Invisibility Costs Money

Imagine you have an expensive GPU cluster with 40 NVIDIA H100 graphics cards, each costing 15-20 thousand dollars. That's a 600-800K investment total. The platform team manages the cluster, deploys Kubernetes pods, and runs AI workloads. But they actually don't know what's happening inside.

Who consumes the GPUs? How much memory is used per container? Is the pod running or just hanging in the queue? Without answers to these questions, GPU fleets become black boxes. And then something happens that NVIDIA calls "underutilization at scale": platforms pay for 40 GPUs but actually use only half efficiently. The rest either wait in queues (pod in Pending state) or just idle without doing useful work.

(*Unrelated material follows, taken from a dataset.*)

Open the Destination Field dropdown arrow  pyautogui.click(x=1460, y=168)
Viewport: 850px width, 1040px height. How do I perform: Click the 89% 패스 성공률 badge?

Here's what typically gets overlooked:

  • Who consumes the GPUs (which teams, which projects, which tasks)
  • How much VRAM is actually in use per pod
  • Whether containers are hanging in queues or have run out of resources
  • What percentage of GPUs isn't being used at all (idle GPU)
  • The actual cost per unit of computation (for example, per training step)

How It's Solved: Real-Time Monitoring

NVIDIA recommends implementing what they call "deep visibility" in GPU infrastructure. This means real-time monitoring of the entire lifecycle of a container on GPU: where it came from, how many resources it consumed, when it finished, why it was stuck.

In practice, this looks like metrics collected directly from Kubernetes API and GPU drivers. Which pod takes how much VRAM? Which GPU is fully utilized and which is waiting? How long does the container run? Is there memory fragmentation? All this data should be visible in real-time through dashboards, not in analyst reports a week later.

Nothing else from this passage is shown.